§ **Requirement**: List each line in the records below that contains the word "your".

§ **Task inputs**:
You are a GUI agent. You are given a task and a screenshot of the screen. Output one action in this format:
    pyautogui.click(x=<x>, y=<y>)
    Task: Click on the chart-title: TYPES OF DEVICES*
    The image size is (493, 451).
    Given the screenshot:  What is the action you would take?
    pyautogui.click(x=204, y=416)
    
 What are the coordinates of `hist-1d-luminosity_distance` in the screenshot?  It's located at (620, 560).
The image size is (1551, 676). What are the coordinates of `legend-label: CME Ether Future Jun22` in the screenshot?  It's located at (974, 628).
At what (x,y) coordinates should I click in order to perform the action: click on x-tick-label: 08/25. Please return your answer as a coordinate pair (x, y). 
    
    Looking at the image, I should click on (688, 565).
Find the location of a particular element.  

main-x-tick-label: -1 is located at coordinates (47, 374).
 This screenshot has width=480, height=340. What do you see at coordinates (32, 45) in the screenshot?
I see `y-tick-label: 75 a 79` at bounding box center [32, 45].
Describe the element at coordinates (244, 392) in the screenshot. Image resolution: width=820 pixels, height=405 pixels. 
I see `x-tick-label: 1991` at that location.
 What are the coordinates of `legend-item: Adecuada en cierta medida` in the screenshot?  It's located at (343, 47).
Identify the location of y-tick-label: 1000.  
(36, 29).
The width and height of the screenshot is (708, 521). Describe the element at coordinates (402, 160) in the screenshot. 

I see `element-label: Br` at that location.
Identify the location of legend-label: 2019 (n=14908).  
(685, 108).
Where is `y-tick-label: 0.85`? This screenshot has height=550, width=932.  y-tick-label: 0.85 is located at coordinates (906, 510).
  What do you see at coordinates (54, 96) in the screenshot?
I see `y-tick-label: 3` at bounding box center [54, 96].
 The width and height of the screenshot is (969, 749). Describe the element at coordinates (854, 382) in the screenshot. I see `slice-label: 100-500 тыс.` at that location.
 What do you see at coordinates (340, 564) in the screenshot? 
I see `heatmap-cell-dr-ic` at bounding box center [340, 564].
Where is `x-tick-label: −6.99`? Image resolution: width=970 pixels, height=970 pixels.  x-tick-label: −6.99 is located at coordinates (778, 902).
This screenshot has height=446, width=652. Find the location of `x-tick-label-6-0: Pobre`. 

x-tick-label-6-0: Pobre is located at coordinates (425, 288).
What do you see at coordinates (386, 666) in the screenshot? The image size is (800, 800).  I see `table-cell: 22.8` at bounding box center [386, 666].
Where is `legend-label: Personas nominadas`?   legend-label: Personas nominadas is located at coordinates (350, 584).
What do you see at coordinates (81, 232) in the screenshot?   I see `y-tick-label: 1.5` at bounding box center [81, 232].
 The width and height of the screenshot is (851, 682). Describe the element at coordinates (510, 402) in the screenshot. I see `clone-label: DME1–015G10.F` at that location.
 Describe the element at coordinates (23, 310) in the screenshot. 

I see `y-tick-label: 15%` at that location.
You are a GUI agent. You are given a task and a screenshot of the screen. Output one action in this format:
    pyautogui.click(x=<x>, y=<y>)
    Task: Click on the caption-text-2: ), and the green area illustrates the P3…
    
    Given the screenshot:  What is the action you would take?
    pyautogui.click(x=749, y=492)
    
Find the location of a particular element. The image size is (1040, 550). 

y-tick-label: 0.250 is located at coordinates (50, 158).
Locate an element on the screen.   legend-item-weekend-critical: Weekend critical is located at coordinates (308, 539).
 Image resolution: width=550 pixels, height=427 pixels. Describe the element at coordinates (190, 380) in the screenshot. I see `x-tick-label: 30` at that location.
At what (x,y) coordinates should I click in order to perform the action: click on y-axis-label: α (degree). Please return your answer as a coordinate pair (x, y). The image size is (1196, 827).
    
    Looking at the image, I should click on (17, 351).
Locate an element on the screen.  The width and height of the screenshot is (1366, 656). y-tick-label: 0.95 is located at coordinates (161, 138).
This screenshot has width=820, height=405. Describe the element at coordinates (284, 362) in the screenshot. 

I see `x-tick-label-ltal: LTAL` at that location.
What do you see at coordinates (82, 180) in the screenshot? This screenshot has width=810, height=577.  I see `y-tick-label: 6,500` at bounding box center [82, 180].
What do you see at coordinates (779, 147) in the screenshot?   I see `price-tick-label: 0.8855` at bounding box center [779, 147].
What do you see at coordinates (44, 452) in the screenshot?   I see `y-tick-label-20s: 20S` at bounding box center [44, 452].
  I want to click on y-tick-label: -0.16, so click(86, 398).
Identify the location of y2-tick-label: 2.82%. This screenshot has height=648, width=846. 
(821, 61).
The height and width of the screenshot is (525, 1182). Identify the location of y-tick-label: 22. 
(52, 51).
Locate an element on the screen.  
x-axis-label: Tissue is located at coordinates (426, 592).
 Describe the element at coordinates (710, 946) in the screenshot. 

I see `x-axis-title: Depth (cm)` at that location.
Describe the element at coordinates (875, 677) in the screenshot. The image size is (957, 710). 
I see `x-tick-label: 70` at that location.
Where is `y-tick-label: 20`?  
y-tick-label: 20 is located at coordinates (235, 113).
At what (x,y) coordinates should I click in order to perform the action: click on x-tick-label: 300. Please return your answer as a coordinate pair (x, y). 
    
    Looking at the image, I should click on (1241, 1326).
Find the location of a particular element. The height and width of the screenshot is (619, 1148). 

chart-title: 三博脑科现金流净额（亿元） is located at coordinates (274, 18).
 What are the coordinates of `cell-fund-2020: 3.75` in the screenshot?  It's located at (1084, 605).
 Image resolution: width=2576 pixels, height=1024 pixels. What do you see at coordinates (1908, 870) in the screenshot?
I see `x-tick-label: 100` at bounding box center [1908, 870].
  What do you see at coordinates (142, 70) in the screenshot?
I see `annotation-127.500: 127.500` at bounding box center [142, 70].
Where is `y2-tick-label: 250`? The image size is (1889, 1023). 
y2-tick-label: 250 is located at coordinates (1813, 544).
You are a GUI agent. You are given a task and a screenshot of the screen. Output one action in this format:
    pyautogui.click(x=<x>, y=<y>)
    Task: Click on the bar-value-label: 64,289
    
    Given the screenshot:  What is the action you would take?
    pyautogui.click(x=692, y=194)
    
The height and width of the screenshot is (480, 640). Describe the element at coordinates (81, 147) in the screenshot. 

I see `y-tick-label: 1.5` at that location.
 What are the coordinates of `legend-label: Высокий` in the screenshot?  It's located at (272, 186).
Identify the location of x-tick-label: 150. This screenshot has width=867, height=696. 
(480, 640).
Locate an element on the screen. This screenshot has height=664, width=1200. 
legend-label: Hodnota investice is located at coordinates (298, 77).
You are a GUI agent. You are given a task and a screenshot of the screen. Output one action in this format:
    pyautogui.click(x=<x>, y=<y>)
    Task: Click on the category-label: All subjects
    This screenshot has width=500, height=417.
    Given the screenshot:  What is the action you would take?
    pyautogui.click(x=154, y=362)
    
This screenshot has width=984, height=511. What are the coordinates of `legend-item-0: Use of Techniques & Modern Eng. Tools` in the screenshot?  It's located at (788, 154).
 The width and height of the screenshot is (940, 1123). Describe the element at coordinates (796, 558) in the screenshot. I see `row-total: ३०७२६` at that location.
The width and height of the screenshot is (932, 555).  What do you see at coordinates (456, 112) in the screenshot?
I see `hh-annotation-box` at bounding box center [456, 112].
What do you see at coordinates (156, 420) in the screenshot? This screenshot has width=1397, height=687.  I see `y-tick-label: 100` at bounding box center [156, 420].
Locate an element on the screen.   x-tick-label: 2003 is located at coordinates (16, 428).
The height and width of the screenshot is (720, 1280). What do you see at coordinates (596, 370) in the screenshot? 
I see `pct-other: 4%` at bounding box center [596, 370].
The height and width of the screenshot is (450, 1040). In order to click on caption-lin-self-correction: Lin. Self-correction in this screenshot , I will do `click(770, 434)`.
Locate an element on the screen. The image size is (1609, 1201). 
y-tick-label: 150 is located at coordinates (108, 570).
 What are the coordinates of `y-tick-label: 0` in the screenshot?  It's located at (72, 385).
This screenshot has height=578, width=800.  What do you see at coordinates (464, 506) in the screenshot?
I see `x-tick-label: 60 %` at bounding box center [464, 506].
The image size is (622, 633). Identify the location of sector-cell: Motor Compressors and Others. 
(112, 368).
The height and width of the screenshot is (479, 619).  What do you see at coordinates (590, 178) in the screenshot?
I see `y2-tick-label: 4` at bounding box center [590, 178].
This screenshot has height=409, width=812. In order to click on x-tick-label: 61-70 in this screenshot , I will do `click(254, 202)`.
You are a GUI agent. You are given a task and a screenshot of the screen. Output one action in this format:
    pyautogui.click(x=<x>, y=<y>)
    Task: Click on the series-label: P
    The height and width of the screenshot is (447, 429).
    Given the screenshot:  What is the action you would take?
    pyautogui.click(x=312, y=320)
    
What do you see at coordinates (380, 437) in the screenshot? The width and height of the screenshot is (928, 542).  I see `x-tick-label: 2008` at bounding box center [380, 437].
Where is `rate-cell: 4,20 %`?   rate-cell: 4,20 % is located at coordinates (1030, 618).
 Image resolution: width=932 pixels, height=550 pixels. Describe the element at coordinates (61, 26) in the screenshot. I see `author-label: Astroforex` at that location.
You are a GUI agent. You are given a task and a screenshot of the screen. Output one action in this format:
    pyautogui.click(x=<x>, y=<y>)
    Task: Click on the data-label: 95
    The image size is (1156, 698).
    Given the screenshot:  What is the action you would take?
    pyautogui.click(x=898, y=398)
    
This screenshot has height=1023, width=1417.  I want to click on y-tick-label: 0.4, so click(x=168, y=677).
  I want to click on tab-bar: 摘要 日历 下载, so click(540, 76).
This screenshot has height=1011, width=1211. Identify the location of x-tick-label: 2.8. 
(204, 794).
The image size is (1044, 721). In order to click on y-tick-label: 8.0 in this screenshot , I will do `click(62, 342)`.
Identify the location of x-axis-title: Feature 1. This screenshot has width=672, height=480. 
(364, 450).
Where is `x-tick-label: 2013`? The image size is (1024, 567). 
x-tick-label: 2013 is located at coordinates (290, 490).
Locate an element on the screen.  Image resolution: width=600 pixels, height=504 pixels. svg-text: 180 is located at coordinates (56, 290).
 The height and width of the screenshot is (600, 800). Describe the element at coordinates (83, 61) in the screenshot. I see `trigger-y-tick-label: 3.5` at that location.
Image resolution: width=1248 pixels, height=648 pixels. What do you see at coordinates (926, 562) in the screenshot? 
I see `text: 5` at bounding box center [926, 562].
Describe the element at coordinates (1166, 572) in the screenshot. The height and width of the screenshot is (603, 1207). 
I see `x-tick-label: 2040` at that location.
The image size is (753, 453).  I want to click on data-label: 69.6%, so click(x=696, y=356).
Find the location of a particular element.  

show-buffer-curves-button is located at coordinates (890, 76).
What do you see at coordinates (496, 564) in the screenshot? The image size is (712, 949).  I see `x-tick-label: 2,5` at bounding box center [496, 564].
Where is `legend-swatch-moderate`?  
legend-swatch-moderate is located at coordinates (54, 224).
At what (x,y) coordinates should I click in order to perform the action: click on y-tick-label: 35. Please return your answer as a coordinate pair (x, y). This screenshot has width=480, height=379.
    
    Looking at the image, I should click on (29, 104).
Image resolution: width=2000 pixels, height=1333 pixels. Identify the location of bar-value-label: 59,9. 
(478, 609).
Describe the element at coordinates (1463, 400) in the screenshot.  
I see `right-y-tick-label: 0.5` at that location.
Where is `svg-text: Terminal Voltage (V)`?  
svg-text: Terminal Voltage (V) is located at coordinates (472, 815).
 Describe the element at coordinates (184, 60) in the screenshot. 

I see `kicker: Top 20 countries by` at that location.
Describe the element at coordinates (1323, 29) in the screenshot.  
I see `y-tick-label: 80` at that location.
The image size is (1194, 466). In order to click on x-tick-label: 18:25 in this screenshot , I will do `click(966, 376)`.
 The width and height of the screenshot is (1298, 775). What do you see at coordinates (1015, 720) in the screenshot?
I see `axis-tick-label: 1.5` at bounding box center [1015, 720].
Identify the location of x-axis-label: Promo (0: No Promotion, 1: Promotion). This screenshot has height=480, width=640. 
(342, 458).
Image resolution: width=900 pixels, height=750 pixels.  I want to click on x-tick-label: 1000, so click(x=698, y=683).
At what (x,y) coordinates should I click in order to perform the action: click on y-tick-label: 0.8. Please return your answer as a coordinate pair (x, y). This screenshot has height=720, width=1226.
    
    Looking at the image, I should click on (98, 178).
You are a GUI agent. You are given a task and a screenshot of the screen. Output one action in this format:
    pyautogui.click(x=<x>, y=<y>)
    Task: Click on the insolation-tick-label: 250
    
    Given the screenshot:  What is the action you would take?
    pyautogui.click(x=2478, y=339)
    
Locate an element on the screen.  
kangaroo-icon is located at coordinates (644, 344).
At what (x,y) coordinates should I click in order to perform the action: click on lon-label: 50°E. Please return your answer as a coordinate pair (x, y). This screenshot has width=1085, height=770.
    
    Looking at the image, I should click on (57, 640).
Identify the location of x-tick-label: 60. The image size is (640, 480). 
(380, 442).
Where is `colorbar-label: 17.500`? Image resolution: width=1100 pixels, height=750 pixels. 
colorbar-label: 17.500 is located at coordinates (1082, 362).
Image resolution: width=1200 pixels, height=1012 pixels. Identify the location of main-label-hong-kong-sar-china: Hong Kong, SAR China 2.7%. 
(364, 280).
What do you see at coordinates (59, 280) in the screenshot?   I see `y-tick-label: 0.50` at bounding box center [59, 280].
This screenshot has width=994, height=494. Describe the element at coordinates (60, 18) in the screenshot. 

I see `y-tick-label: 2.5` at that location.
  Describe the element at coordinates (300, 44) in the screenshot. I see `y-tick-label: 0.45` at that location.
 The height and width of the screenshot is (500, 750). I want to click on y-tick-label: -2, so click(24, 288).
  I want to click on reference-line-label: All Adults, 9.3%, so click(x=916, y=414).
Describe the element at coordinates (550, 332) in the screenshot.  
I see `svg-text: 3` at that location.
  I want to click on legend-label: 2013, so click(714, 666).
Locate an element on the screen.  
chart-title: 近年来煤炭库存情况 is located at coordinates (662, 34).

§ **Final answer**:
At what (x,y) coordinates should I click in order to perform the action: click on x-tick-label: 08/25. Please return your answer as a coordinate pair (x, y). 
At what (x,y) coordinates should I click in order to perform the action: click on y-axis-label: α (degree). Please return your answer as a coordinate pair (x, y). The image size is (1196, 827).
At what (x,y) coordinates should I click in order to perform the action: click on x-tick-label: 300. Please return your answer as a coordinate pair (x, y). 
At what (x,y) coordinates should I click in order to perform the action: click on y-tick-label: 35. Please return your answer as a coordinate pair (x, y). This screenshot has width=480, height=379.
At what (x,y) coordinates should I click in order to perform the action: click on y-tick-label: 0.8. Please return your answer as a coordinate pair (x, y). This screenshot has height=720, width=1226.
At what (x,y) coordinates should I click in order to perform the action: click on lon-label: 50°E. Please return your answer as a coordinate pair (x, y). This screenshot has width=1085, height=770.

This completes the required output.